We’ll look at the players in question in order from the most to the least productive. As you’ll see, the grades don’t always match up.
As with his box score numbers, Bourne was phenomenal in this metric, earning a grade of 37.27. That ranked third out of 98 qualifying wide receivers.
Henry, on the other hand, was awful. He received a grade of 30.92. Tight ends generally perform better on the OVM than wide receivers, so relatively speaking, Henry’s grade is even worse than it appears, coming in at eighth-worst at the position. Despite being one of the more statistically successful of the four players, he was one of the least effective.

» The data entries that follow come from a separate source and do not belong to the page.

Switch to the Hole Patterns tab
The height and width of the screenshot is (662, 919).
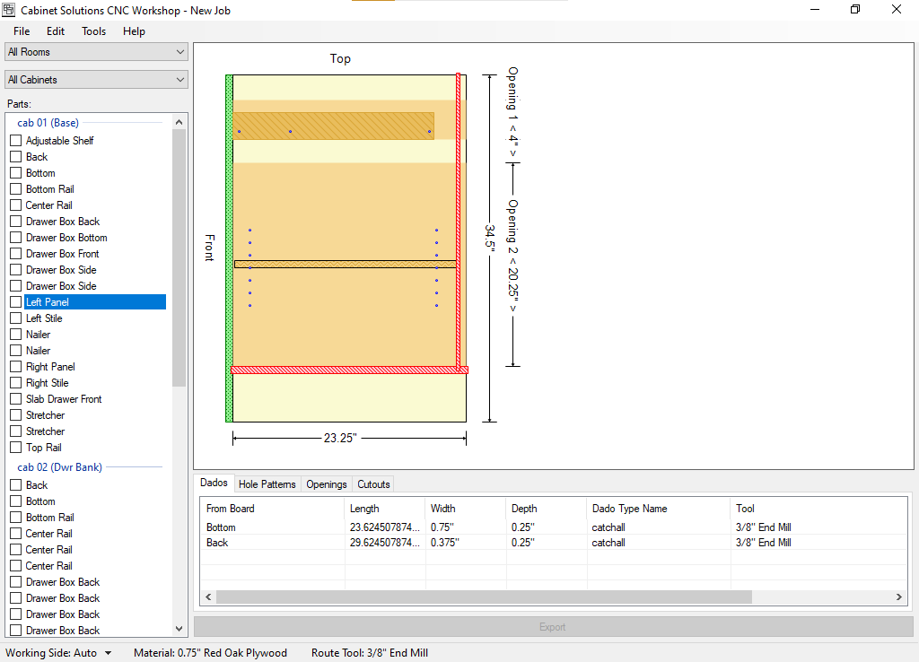coord(267,484)
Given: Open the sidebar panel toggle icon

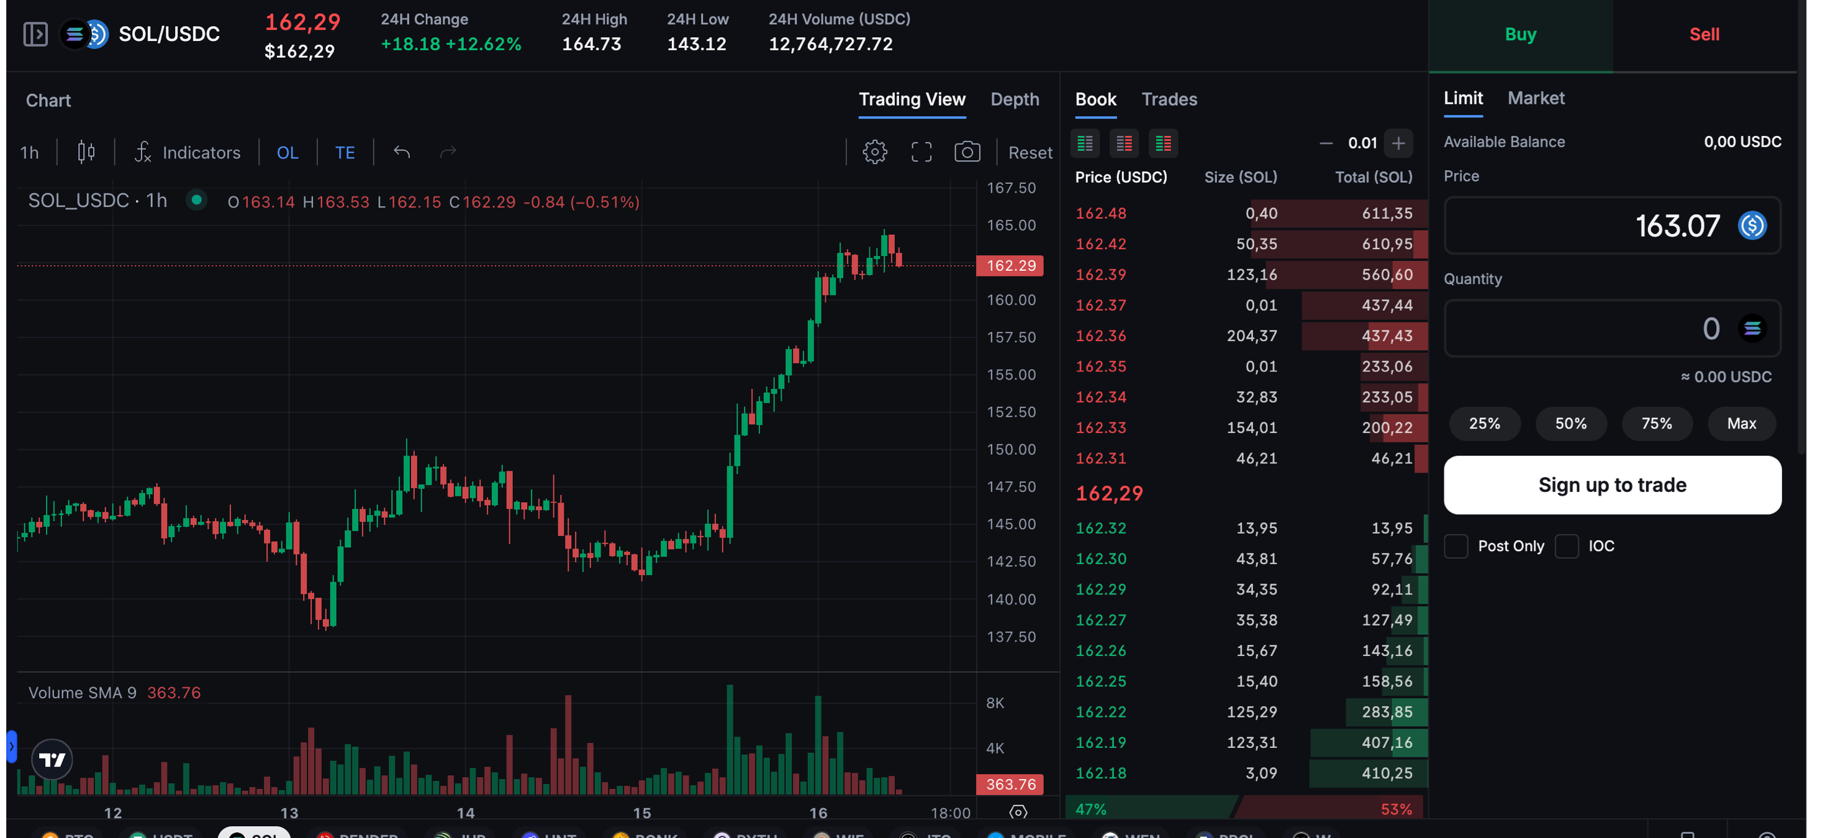Looking at the screenshot, I should (35, 34).
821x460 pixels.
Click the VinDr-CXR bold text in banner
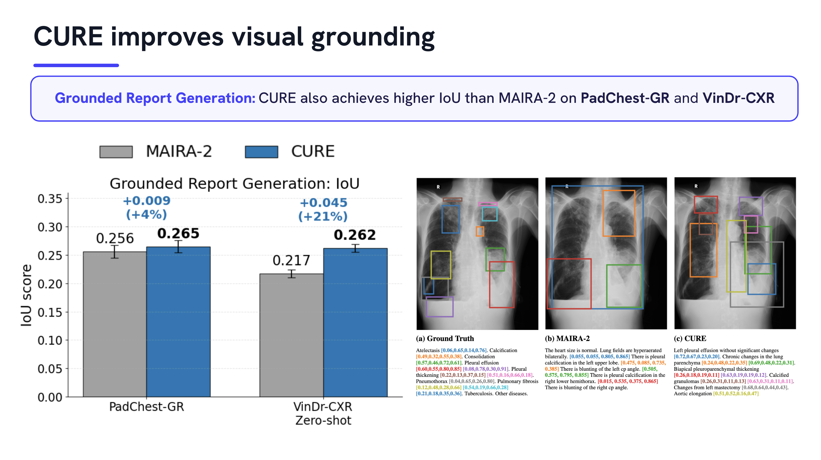738,98
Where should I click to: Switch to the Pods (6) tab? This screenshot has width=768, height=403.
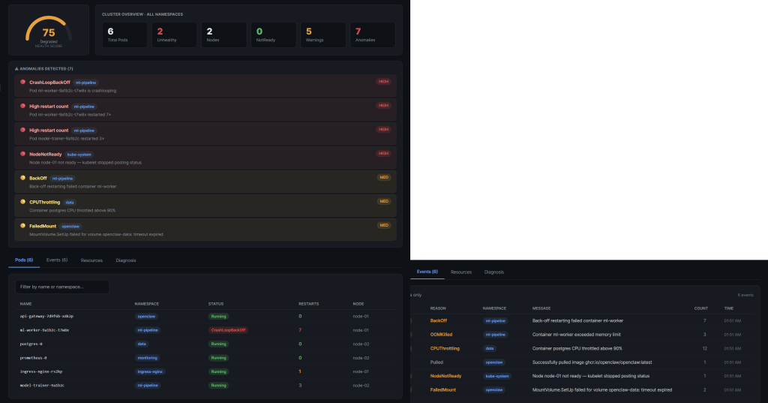(x=25, y=260)
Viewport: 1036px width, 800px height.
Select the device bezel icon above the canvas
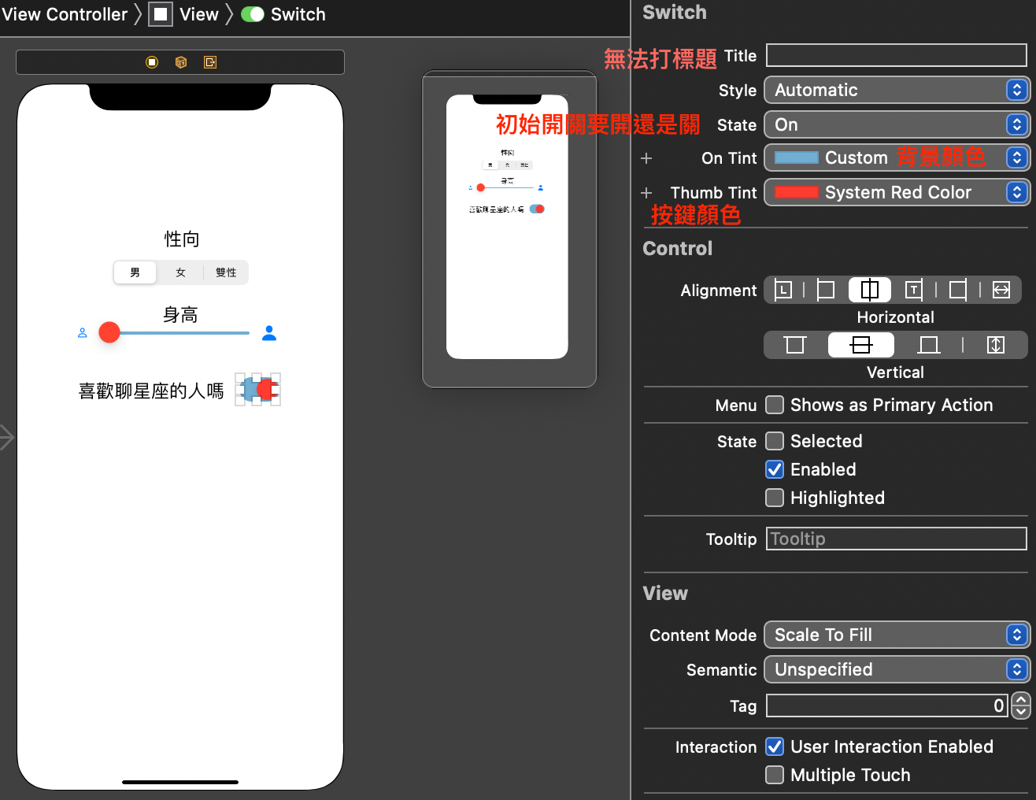pos(151,62)
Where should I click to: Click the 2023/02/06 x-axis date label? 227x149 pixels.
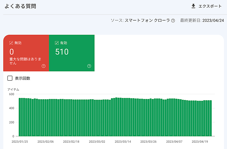coord(46,141)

Agholor’s OVM grade (30.48) was lower than Henry’s. But by the standards of a wide receiver, it was relatively mediocre at 46th. Last up is Smith, who, despite his low production, earned an exceptionally high grade. At 37.45, it was seventh among tight ends.
Interestingly, the two wide receivers earned OVM grades that aligned with their box score numbers, while the tight ends flipped.
Examining the factors behind the Patriots’ 2021 NFL free agency WR/TE grades
To understand why some of these four players earned grades that matched their production and others didn’t, we need to look at the advanced metrics involved in calculating those grades. In the chart below, you can see how the New England players performed on the following statistics:
- The average amount of cushion they were given at the snap
- The average amount of separation between them and the nearest defender when the ball reached them
- Their catch percentages
- Their average yards after the catch per reception
- The yards after the catch they were expected to average, according to the NFL’s advanced statistics
|Cushion||Separation||Catch %||YAC||YAC +/-|
Looking at those numbers, it’s easy to see why Bourne earned the highest grade. He had the highest catch percentage by far, created the second-most separation, and also had solid YAC numbers.
Smith, meanwhile, had a relatively low catch percentage but created the most separation and the highest yards after the catch, although his differential was worse than Bourne.
Henry and Agholor, on the other hand, struggled in every area. And if you can’t create separation, catch the ball, or create yards after the catch, it’s tough to be effective.
Comparing the consistency of the 2021 NFL free agency additions
There is another method of evaluating these players — their consistency. You can see their weekly grades in the charts below, marked by the black dots. For comparison, the yellow line represents the average OVM grades for their respective positions so far this season.
Unsurprisingly, Bourne was the most consistent. Three of his six grades were above 40 points, and his worst was still above 25. Smith had the same split, although he had both a higher peak and a lower valley. You could argue that he should have been used more later in the season.
On the other hand, Henry didn’t earn any grades that reached the 40-point threshold. And he earned a truly abysmal grade of 6.76 in Week 16. Agholor, meanwhile, was exceptionally inconsistent, with grades ranging from 16.49 in Week 3 to a spectacular grade of 53.17 in Week 11.
The New England additions were a mixed bag in many different ways
Broadly speaking, these numbers show the discrepancy between production and player effectiveness. The fact that a player filled a stat sheet doesn’t necessarily mean they created them effectively. And the reverse is true as well.
From a more Patriots-focused perspective, the team clearly went big in the 2021 NFL free agency period. Some of the signings paid off, while others saw more mixed results. How those moves continue to develop in the future and the success of New England’s passing game in 2022 will depend on continued improvement from Mac Jones, who had a solid — if not overly inspiring — rookie year. We’ll see how it comes together next season.